ROMAN CIVILIZATION
The Encyclopaedia Britannica writes:
Towards the close of the pre-Christian period, the Roman Empire achieved dominance over the entire Mediterranean world. Rome presents a paradox to historians of science. This civilization, so sophisticated and apparently modern in its politics and personalities, very strong in the learned disciplines of the law, very progressive in the state technologies of warfare and public hygiene, with direct access to the corpus of Greek science, nevertheless failed to produce a single scientist.

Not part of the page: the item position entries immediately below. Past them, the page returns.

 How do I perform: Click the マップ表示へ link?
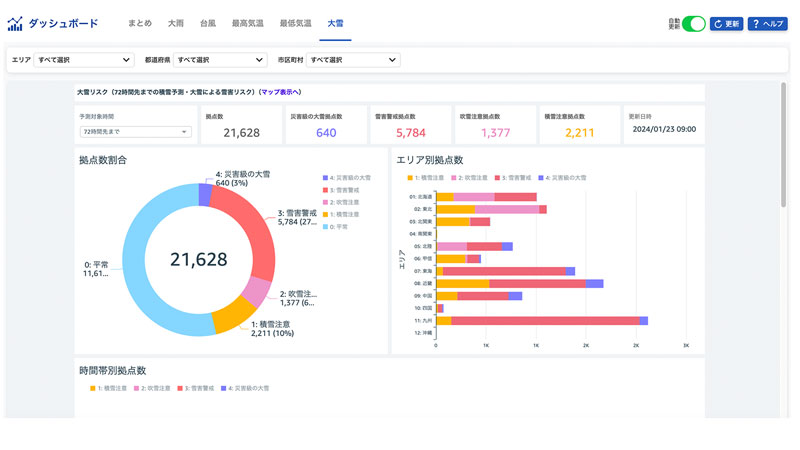[x=280, y=91]
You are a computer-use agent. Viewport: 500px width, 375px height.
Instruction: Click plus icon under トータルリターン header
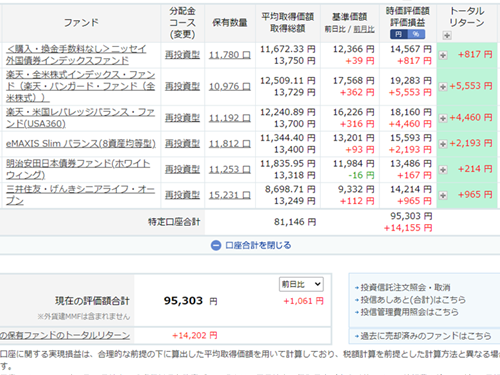(447, 35)
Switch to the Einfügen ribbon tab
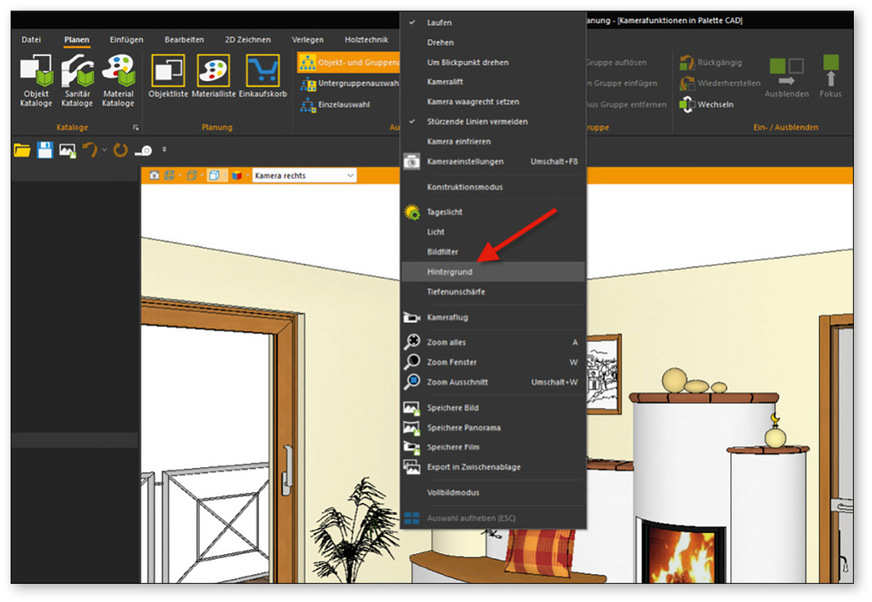 coord(126,40)
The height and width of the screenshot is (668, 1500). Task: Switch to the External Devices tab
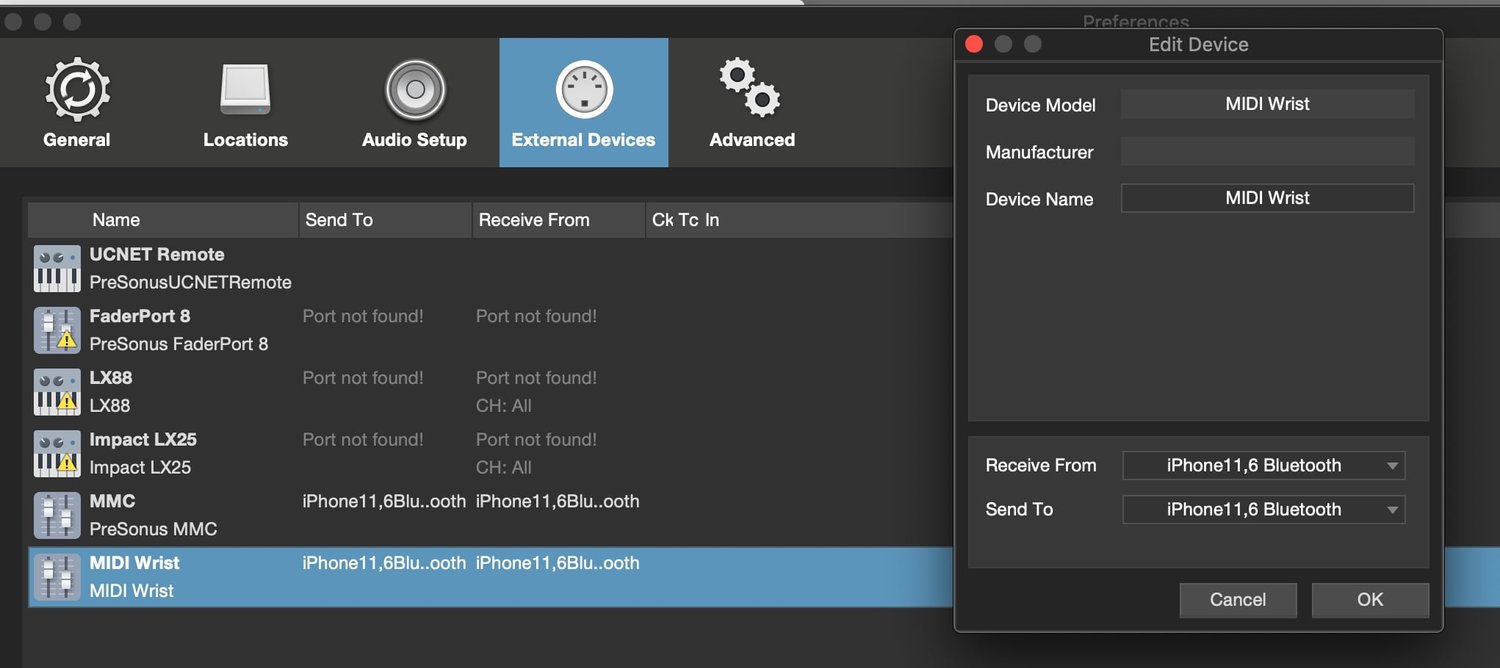tap(583, 100)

The article goes on to say that historians, attempting to explain the Romans’ utter failure in science, suggest that “perhaps the social structure of Rome, combined with its long adherence to gross forms of magic, left no place for an appreciation of that peculiar commitment to the hard and hazardous road to knowledge and wisdom that lies through disciplined enquiry into isolated aspects of the natural world. Indeed, when one considers how few have been the cultures in which science has flourished, one may reverse the question and consider Rome as the normal, and classical Greece as the surprising phenomenon to be explained.”
The historians have failed to produce any convincing answer to this question. But the answer becomes obvious when we take into account the fact that the Romans were polytheists. It was actually polytheism and idol worship, which stood in the way of their carrying out research and investigation in the field of science. The concept of the sanctity of all-natural objects prevented them from making a conquest of them.